Some directors will film and edit to make the style jarring, disjointed, and flashy. Some will make action scenes blurry and difficult to make out details to get the audience to feel as if they’re really in the middle of the fight. Some will opt for lots of close-up shots. Some will keep the camera far away, almost detached.

I don’t know much about film theory, so I won’t go into detail about which methods establish what kinds of styles (there are entire schools dedicated to that), but regardless of the style, the director always makes conscious choices that tell the story a certain way. The style establishes the overall aesthetic of the story as well as the atmosphere of each scene.

Obviously this means that style is incredibly important. It not only tells you what kind of a story you’re in for when the tale opens up, it also helps guide you to feel a certain way while watching each particular scene.

Audio Media

By PublicDomainVectors.org

One very important thing that contributes to audio-based media and movies is music. Music is essential to set up an aesthetic and style of the story. Music tells us what kind of a story this will be, what we should feel during a certain scene, what the setting is like, and much more.

Music can also tell stories just by itself. The rising crescendos and sorrowful minor notes can help us imagine stories in our head of what the song might be conveying.

Other tools for an audio story’s style are voices and sound effects. Sound effects (both editing sounds and the sounds chosen and produced by a Foley artist) are huge contributions to the story’s style. For instance, a story with supernatural elements may have distorted, eerie sounds and effects. Voice actors’ performances may establish what kind of character they play, but their vocalization choices also affect the overall style of the story. This is why many audio projects have directors just for the voice actors.

Books, Magazines, and Written Media

By PublicDomainVectors.org

Books and other forms of written media have both the hardest and the most simple time with style compared to any other media. They have almost no tools to work with when compared to movies. After all, a traditional book doesn’t have a soundtrack. There are very little to no pictures, and forget about moving images. For most novels, there’s nothing to establish the style except for words. Not even spoken words and tones–just written words.

This means that the writer can use the way the words look to their advantage, though. Poets do this far more than prose, but it means that in the extreme case, writers could specifically choose words based on what letters they wanted to appear the most to give their writing a certain feel, a certain style.

Writers can also use paragraph or sentence length to establish a style. One thing I often utilize in my style is short paragraphs–sometimes only single words–to build up drama and emphasize certain concepts, thoughts, or emotions. Sentence length also goes a long way in establishing a style: long, rambling sentences can indicate a writer is trying to establish something is boring or a slower pace. Short, choppy sentences make the reader feel like the action is happening at break-neck speeds.
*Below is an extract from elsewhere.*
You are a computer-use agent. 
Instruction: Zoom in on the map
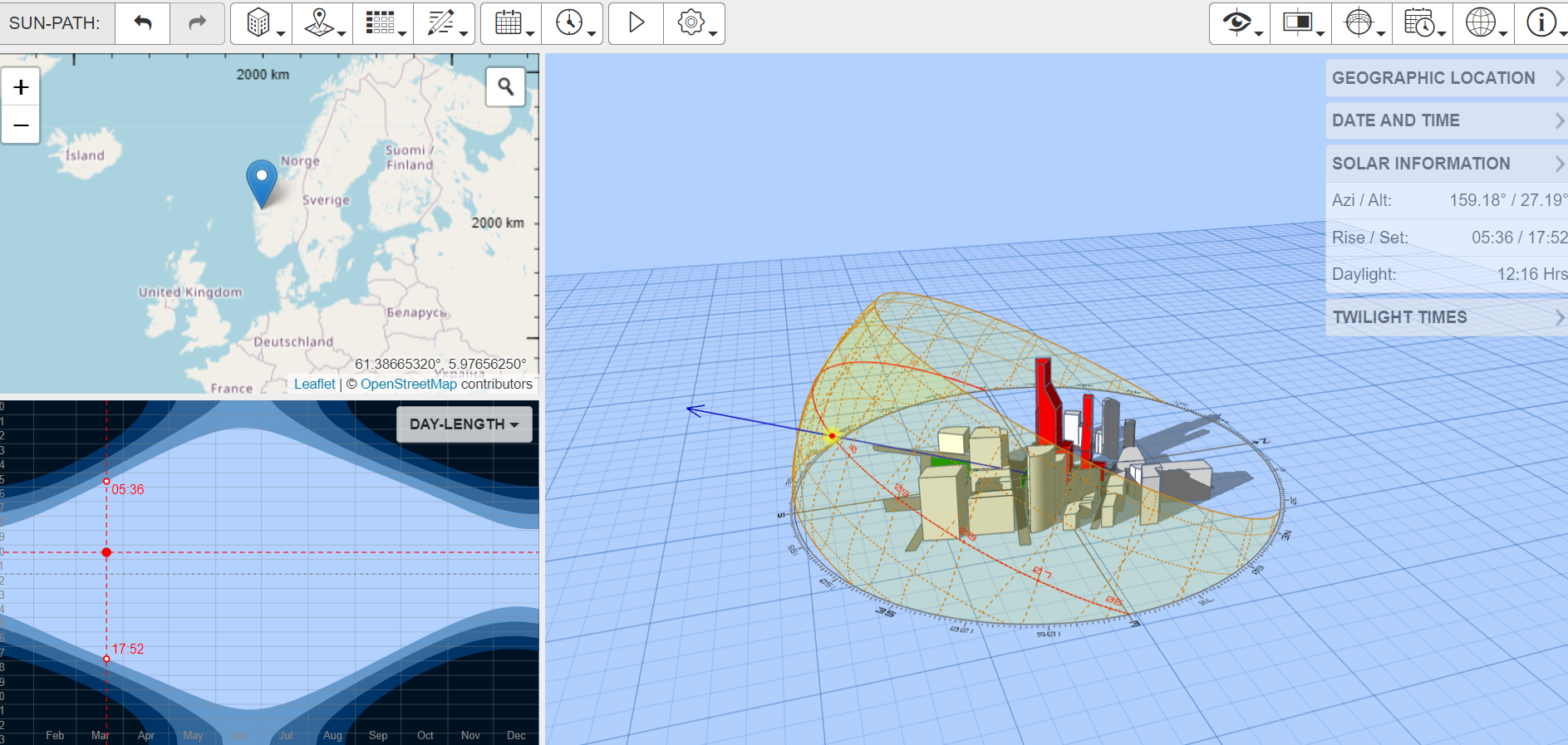point(21,87)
Just like directors, novelists also rely on transitions to help establish their style. Do they cut to the next scene quickly? Do they “fade” from one image to a related one in another scene at another locale? Transitions tell you a lot about the writer as well as what kind of a story you’re reading.

Aspects of a Story

Style is the way a story is presented. It’s vital to a story. It establishes both what kind of a story you’re enjoying as well as how the story wants you to feel in any given moment. It tells where the story is taking place or whether something unusual or supernatural is happening. Style can be very subtle or very loud and pronounced.

But either way, style is just as important as any other aspect of story. Whether it’s the characters that populate the setting or the way they talk, whether it’s what hooks the audience or what keeps them watching, or whether it’s how the writer presents the story–they’re all vital aspects of a story.

The really amazing stories are those that acknowledge those aspects and master all of them.